Ruba la carta di credito alla coinquilina e vola a Ibiza, 32enne a processo

Imane Lahmar, una marocchina di 32 anni, è accusata di aver rubato tessera e 400 euro ad una collega trevigiana che l'aveva ospitata a casa

Una spiaggia

Ospitata a casa di una conoscente le ruba la carta di credito e va in vacanza a Ibiza, prima di essere scoperta e scomparire. Questa la vicenda che vede coinvolta Imane Lahmar, una marocchina di 32 anni, a processo per indebito utilizzo di carte di credito e furto. Vittima della nordafricana una italiana di 33 anni, che si è trovata dall'oggi al domani il plafond della carta e il conto corrente svuotato.

La storia risale al novembre del 2016. Imane Lahmar al tempo lavora come hostess in concerti che si svolgono nel territorio. Durante l'estate conosce la parte offesa, che fa lo stesso lavoro, alle quale dice di avere problemi a casa, in Campania, e di non avere un posto dove stare.
«Era una ragazza sveglia - dice l'italiana - molto intelligente, quella che si suole definire una bella persona». Così la ragazza trevigiana si offre di ospitarla per un po' di tempo.

Le due vivono insieme nell'appartamento della vittima, in viale Terza Armata. Una coabitazione che non da problemi fino a che, a novembre, la 32enne dice che vuole prendersi una vacanza. «Vado in Spegna per un po' di tempo» racconta alla sua coinquilina. Ma pochi giorni dopo la sua partenza ecco la sorpresa. La 33enne riceve infatti una telefonata dalla sua banca che la avvisa che non solo il plafond della carta di credito è stato consumato ma che sono finiti anche i soldi dentro al conto corrente. «Impossibile - dice - la carta ce l'ho io e non la uso mai». Ma per scrupolo va a controllare e solo allora si accorge che la tesserina non c'è più.
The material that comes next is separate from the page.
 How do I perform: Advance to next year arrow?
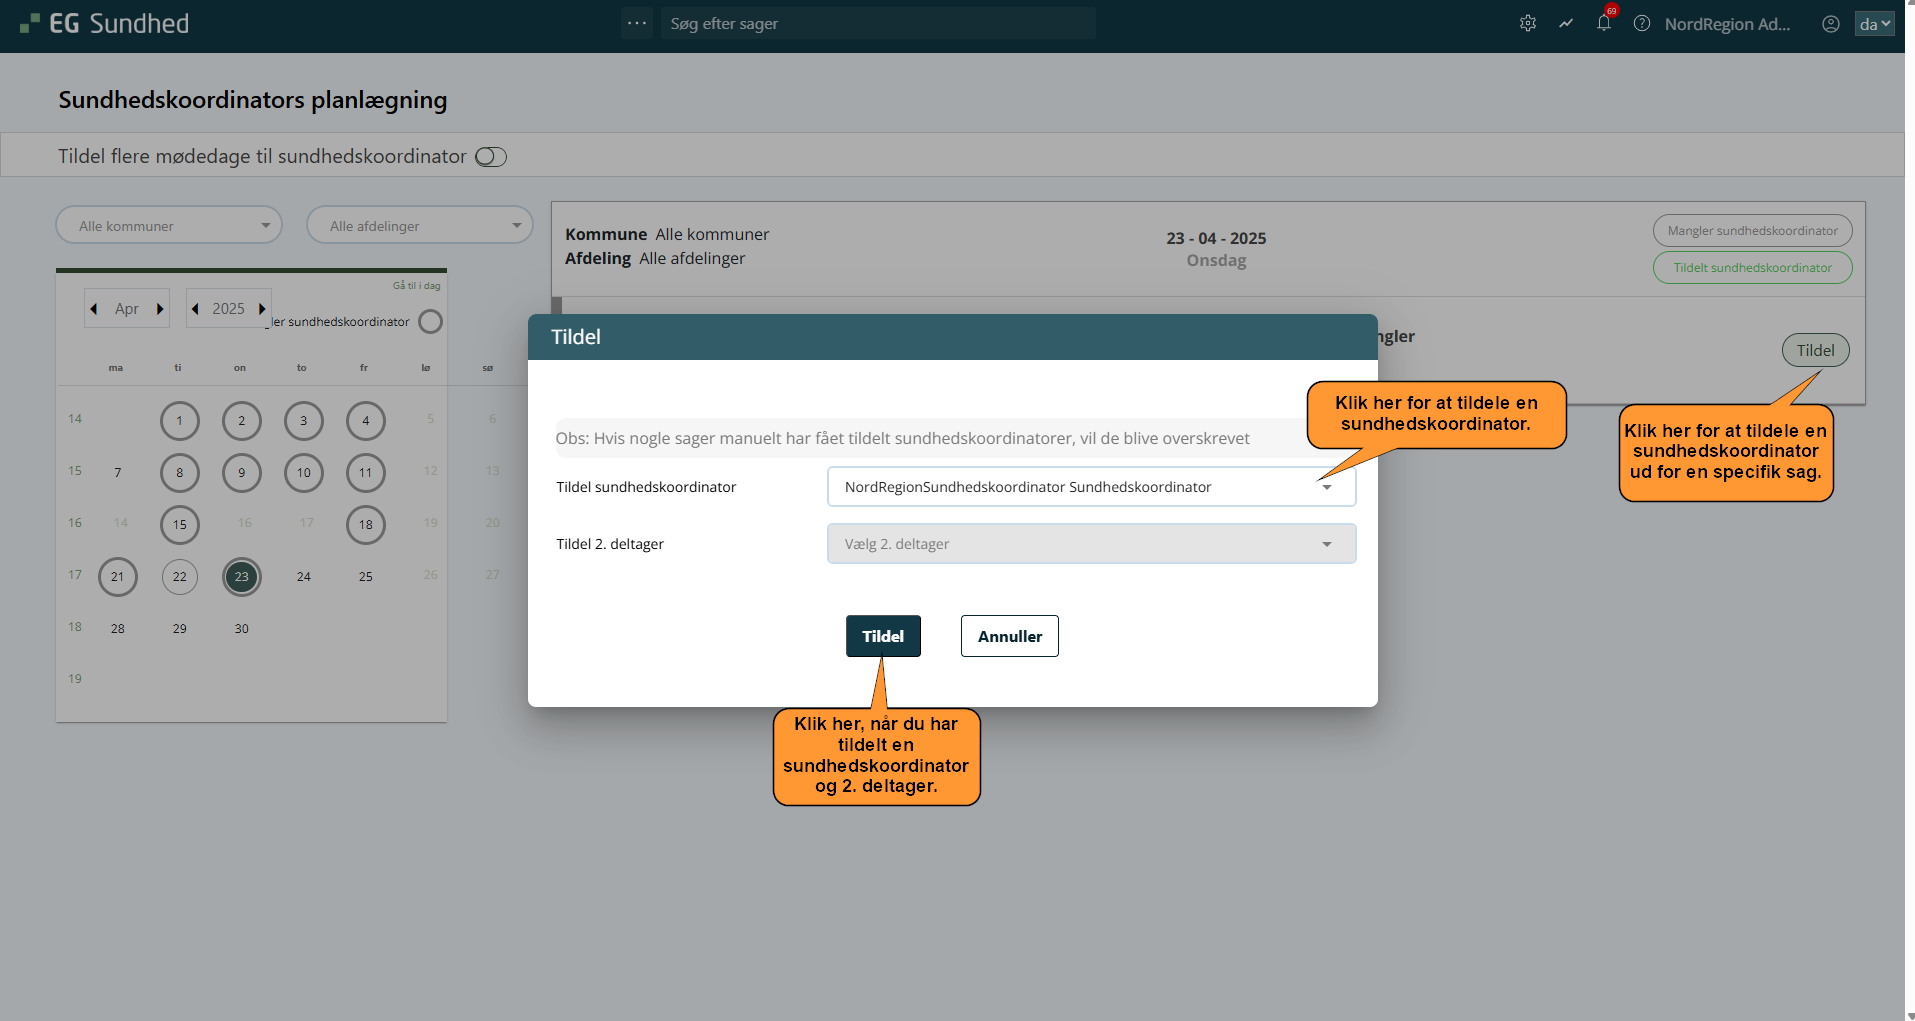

La donna realizza allora l'inganno e soprattutto capisce che i 400 euro spariti da casa sua li ha presi Imane, che nel frattempo è a Ibiza. Il saldo del conto corrente riporta infatti pagamenti per biglietti aerei con destinazione la Spagna e soprattutto svariati prelievi di contante. Nel frattempo la marocchina vine e contatta ma non fa più ritorno a casa. E scatta la denuncia.